◆ ACTION ITEM A
Count how many lines of the records below contain the string "your", with case counting, and give only that number.

◆ PASSAGE FOR REVIEW
________________________________________

To run the job, run “./A_RUN”. You can monitor jobs with the command:
ps rux | grep -e "testRun"
Ones the jobs are done, you can merge the output files to “hist.root”:
hadd -f hist.root outputs/*/hist-run*.root
Lesson 6: Working on the ANL farm
This example is ANL-specific. If you ran analysis code for RUN I, you should be a familiar with it. We used Condor/Arcod system to submit jobs to the farm. Data are distributed on the farm nodes to avoid IO bottleneck.
First, create a directory for this example:
Prepare a fresh directory:
mkdir lesson_6
Copy the needed directories with RootCore example:
cp -r /users/chakanau/public/2014_tutorial_october_anl/lesson_6/* lesson_6/
Then check that you can compile the analysis example using RootCore:
cd lesson_6/ source setup.sh
As usual, our analysis is in “MyAnalysis/util/testRun.cxx”

________________________________________

◆ MATERIAL FOR THIS TASK
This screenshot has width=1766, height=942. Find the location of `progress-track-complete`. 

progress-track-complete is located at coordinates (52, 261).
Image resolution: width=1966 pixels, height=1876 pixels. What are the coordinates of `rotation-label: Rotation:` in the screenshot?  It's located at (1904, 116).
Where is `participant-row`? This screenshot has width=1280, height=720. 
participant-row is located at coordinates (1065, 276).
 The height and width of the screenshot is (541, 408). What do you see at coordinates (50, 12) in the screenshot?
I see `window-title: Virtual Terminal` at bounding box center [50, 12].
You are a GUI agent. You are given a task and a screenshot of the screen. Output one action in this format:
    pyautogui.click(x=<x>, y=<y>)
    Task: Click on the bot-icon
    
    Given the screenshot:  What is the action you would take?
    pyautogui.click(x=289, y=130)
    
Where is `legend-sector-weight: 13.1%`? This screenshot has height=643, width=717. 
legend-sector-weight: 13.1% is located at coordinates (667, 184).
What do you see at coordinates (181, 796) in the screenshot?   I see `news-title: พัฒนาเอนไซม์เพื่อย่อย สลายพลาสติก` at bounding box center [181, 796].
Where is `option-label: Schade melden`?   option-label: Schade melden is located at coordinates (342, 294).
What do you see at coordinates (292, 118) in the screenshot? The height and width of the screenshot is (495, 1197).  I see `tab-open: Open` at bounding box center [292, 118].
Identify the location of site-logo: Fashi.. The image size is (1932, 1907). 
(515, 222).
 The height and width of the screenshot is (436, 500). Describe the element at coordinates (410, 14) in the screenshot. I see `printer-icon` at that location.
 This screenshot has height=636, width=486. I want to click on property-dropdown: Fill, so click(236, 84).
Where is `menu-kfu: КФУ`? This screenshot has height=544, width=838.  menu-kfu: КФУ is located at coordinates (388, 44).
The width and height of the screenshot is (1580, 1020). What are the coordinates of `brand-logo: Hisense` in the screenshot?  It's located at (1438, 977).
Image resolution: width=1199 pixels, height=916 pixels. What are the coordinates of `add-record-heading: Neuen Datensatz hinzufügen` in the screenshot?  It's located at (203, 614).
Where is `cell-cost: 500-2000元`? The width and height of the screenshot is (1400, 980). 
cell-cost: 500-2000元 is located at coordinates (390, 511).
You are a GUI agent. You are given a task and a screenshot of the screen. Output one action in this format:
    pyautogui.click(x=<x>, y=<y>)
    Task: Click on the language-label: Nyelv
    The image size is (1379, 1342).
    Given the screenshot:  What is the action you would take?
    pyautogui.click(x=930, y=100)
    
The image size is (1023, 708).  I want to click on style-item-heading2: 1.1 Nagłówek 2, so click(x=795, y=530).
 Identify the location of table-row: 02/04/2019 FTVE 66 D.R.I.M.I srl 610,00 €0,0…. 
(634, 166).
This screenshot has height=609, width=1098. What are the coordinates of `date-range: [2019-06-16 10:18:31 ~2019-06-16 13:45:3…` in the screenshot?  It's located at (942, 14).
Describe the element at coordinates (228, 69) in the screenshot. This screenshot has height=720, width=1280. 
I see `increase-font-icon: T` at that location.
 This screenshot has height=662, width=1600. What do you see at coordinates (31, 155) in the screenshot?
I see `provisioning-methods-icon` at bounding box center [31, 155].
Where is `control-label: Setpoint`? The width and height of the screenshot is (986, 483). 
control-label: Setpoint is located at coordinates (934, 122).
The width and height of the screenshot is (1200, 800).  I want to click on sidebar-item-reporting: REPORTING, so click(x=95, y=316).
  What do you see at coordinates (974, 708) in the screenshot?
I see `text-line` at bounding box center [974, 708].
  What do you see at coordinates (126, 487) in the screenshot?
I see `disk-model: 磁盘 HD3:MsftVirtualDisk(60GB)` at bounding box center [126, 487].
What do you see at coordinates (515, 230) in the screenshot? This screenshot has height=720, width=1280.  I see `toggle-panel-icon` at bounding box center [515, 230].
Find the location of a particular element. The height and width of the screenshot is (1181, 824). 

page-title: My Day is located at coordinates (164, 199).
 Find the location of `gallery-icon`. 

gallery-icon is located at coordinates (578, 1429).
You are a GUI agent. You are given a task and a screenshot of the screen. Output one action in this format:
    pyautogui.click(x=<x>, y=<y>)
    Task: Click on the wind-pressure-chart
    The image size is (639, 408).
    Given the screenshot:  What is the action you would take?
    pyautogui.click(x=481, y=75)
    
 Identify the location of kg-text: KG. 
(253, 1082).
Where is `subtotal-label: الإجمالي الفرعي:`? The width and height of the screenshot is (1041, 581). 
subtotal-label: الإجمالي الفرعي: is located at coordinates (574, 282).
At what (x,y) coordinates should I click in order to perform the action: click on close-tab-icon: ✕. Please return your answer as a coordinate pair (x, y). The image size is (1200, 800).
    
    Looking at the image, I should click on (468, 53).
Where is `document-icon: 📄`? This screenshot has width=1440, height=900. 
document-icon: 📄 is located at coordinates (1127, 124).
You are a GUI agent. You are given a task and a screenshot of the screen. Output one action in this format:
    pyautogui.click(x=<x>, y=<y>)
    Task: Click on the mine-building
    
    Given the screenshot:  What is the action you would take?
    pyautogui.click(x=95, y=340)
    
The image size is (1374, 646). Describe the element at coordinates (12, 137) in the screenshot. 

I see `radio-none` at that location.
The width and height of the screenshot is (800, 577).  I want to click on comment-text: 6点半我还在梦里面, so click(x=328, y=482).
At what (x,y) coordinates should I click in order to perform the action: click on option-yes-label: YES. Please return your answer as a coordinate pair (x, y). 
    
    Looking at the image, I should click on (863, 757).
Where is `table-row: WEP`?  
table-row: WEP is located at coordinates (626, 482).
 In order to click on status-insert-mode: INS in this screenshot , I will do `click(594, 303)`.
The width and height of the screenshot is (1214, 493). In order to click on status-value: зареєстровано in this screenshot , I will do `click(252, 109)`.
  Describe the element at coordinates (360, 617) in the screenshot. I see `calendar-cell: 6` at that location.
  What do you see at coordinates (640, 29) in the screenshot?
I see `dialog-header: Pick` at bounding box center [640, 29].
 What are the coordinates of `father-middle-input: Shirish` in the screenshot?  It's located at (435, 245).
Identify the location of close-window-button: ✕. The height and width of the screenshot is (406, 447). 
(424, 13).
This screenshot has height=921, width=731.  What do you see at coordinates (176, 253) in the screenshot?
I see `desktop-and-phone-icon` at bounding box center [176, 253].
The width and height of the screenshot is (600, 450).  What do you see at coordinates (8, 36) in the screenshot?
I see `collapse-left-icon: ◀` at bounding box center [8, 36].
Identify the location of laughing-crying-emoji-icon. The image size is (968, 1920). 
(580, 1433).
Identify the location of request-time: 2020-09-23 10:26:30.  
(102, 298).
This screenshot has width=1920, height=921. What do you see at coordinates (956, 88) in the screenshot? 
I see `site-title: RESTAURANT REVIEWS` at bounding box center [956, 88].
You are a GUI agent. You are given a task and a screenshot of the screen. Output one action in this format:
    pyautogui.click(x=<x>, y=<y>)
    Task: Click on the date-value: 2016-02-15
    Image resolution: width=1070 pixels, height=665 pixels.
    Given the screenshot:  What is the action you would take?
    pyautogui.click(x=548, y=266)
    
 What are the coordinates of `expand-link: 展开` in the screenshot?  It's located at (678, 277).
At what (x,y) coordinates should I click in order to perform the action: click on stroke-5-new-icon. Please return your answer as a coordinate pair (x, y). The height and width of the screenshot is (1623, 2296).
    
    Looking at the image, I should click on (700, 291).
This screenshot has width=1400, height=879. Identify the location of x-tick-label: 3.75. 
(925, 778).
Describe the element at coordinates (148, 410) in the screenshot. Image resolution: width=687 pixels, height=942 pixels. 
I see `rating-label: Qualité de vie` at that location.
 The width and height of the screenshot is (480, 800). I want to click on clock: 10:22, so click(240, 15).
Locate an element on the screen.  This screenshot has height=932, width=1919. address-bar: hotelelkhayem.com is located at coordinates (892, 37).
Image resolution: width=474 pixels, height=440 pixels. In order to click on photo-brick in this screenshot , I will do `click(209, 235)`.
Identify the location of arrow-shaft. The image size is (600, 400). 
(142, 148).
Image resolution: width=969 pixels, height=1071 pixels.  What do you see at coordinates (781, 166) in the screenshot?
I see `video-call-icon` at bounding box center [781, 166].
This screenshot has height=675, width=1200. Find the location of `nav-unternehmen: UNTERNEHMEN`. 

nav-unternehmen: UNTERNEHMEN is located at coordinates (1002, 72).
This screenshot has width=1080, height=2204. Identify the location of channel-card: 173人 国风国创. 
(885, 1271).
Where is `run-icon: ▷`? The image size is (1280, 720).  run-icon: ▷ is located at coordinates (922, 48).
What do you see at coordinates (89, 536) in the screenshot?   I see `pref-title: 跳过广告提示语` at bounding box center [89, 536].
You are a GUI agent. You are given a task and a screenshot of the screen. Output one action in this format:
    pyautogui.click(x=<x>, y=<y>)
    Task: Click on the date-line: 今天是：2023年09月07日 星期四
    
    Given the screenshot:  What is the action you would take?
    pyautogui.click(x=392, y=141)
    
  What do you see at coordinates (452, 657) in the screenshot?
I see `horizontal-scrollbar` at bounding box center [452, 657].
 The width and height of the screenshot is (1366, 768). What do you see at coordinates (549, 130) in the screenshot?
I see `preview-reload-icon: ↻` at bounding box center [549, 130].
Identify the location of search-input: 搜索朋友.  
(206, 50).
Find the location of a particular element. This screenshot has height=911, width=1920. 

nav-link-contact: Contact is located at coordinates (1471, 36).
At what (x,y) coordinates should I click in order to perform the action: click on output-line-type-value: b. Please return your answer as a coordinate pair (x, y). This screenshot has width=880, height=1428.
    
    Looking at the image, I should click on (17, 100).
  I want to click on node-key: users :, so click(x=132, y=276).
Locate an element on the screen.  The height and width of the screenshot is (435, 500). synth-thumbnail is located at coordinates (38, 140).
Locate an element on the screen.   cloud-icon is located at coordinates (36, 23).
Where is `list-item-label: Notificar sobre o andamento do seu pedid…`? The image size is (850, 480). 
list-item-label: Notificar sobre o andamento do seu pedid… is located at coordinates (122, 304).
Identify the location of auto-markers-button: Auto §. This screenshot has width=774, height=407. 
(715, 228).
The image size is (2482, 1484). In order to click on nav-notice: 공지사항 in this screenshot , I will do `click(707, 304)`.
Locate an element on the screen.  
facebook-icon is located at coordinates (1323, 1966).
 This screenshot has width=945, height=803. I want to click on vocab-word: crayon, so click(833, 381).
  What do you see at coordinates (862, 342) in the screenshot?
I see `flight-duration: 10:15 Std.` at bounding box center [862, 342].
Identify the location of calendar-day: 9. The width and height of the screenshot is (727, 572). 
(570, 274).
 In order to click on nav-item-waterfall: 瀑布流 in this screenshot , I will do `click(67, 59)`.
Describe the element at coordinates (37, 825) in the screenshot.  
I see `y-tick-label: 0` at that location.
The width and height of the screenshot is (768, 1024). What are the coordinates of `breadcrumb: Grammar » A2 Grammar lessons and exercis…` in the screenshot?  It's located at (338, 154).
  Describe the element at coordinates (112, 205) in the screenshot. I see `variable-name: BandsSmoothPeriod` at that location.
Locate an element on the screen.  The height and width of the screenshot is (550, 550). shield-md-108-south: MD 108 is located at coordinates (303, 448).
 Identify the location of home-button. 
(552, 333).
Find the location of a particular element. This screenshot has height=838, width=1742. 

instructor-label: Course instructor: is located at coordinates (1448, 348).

________________________________________

◆ ACTION ITEM B
In the tutorial excerpt above, which system was used to submit jobs to the farm?

◆ RESULT A
4

◆ RESULT B
The Condor/Arcod system.